- _Task to carry out_
Transcribe exactly everything in the data below from the line containing "09:34, 28.08.2026 (30, 2226)" down to the line containing "11:20, 28.08.2026 (72, 2109)", both lines included and nothing further.

━━━ Records for the task

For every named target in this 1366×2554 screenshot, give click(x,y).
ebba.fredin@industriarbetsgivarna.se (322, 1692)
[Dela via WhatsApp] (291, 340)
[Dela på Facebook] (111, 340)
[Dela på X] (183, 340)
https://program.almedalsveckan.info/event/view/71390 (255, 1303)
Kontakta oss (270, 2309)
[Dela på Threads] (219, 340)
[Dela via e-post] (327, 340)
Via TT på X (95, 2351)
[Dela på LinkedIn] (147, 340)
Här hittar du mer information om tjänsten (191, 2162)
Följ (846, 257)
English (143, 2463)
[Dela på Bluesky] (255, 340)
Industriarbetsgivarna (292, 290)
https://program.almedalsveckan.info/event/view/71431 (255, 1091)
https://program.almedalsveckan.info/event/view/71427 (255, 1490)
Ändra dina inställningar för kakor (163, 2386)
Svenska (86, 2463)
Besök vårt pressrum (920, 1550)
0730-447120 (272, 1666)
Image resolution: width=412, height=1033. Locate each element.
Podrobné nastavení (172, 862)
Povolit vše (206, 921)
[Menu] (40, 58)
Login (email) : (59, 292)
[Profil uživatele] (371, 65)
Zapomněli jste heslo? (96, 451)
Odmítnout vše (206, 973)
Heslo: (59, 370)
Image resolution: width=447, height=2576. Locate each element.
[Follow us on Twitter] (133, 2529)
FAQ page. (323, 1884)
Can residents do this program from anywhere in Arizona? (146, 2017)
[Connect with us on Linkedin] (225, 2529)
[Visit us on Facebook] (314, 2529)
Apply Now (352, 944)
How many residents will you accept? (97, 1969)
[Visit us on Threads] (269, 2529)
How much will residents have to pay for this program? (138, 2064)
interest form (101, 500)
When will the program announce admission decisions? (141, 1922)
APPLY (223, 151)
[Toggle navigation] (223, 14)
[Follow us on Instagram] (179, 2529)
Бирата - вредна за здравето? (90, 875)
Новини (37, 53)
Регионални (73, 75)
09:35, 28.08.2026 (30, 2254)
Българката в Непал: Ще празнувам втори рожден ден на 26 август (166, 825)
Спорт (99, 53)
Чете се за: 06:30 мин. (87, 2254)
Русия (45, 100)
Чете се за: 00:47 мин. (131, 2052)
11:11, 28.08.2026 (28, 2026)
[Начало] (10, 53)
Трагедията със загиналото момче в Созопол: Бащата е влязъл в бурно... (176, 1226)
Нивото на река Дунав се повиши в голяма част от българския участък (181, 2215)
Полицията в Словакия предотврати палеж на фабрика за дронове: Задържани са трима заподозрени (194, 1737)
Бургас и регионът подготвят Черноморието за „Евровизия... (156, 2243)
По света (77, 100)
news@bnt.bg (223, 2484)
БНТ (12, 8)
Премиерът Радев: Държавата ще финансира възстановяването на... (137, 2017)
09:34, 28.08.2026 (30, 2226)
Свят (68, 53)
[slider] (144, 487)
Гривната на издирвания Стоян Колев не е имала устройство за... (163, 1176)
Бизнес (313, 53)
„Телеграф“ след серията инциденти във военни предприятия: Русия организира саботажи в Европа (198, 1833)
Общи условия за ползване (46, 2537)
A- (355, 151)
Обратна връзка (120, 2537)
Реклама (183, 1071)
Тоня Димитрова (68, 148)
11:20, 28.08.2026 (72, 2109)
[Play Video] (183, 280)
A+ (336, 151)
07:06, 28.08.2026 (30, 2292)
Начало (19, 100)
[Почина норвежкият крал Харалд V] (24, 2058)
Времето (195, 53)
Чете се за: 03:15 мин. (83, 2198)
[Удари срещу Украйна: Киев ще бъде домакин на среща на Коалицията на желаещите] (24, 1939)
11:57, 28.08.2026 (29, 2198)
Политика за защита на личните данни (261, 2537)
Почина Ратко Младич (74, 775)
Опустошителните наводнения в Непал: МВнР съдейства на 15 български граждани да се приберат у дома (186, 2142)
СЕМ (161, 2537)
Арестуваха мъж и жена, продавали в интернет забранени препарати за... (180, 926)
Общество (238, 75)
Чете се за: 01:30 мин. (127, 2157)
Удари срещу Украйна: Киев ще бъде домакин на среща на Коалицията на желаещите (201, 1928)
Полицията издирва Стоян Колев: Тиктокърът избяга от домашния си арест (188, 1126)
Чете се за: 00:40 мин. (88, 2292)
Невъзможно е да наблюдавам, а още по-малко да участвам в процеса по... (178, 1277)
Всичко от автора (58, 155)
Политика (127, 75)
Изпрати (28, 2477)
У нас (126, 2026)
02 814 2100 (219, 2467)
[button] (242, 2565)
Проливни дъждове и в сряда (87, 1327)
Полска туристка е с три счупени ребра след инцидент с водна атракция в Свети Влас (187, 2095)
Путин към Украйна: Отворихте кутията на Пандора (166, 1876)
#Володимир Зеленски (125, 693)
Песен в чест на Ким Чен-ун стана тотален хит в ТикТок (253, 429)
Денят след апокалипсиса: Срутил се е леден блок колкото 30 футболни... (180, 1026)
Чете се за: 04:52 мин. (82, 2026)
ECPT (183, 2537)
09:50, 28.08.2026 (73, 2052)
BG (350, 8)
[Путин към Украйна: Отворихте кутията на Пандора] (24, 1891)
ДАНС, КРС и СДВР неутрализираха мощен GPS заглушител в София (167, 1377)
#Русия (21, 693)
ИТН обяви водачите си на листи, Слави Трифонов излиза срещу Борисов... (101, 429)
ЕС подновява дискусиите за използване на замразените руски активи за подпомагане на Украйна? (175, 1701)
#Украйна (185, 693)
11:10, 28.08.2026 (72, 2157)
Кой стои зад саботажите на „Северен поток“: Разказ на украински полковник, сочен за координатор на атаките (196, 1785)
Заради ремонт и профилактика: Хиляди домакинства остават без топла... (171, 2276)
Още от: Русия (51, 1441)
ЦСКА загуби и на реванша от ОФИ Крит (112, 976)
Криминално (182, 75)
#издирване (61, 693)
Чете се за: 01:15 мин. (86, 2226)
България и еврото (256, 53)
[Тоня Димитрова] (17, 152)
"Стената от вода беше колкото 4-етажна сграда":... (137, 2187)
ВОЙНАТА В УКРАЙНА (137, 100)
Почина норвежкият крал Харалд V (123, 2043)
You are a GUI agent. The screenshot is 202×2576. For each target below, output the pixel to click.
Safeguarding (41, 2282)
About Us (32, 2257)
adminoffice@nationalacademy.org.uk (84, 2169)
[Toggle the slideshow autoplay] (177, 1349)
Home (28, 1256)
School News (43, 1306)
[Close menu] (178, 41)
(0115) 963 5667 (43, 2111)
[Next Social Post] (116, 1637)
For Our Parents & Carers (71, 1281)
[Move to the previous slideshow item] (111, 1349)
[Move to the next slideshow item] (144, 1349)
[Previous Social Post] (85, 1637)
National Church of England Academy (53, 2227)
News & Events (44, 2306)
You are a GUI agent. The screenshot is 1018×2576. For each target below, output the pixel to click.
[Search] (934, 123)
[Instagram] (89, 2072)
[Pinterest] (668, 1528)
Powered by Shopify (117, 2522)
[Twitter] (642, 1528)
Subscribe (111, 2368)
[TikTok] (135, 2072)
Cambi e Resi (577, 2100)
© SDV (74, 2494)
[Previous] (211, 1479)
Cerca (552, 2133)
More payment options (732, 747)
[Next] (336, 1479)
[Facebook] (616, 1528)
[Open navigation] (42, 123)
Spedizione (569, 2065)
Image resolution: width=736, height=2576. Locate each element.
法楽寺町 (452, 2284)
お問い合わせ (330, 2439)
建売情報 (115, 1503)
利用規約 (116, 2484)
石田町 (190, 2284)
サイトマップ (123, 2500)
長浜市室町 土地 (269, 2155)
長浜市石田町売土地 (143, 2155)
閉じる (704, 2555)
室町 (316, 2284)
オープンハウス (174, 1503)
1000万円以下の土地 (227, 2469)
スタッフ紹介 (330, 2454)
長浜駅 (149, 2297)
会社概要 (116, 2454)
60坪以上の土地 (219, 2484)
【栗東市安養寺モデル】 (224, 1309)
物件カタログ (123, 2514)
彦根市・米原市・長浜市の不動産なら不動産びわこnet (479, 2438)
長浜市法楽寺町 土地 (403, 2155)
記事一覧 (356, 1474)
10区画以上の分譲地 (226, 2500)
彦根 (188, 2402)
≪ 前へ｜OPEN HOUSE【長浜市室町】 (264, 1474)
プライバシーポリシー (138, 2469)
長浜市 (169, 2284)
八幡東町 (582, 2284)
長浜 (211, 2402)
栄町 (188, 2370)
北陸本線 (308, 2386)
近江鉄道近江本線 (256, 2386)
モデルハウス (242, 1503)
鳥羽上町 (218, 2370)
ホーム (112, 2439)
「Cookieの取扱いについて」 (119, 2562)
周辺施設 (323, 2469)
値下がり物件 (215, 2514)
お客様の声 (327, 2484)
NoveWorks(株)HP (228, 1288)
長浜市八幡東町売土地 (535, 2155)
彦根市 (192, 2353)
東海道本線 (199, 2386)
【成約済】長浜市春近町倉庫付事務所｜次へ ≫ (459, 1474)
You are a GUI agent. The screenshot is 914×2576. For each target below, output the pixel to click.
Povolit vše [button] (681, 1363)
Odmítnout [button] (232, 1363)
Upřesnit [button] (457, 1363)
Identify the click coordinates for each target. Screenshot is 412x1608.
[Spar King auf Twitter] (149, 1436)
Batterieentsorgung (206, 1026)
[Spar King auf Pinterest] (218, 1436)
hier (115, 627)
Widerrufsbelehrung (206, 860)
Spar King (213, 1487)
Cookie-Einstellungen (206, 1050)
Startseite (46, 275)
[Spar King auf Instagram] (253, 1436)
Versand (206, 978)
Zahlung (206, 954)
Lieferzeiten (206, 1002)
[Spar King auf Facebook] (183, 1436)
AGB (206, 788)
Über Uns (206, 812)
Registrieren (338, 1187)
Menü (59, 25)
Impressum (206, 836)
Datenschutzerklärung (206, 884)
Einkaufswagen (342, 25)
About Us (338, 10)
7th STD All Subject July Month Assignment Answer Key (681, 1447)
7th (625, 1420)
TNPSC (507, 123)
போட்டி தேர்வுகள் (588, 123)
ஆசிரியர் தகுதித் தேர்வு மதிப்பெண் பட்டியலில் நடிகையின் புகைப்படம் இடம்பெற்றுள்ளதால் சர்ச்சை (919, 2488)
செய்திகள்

━━━━━━

- _Solved problem_
09:34, 28.08.2026 (30, 2226)
Свят (68, 53)
[slider] (144, 487)
Гривната на издирвания Стоян Колев не е имала устройство за... (163, 1176)
Бизнес (313, 53)
„Телеграф“ след серията инциденти във военни предприятия: Русия организира саботажи в Европа (198, 1833)
Общи условия за ползване (46, 2537)
A- (355, 151)
Обратна връзка (120, 2537)
Реклама (183, 1071)
Тоня Димитрова (68, 148)
11:20, 28.08.2026 (72, 2109)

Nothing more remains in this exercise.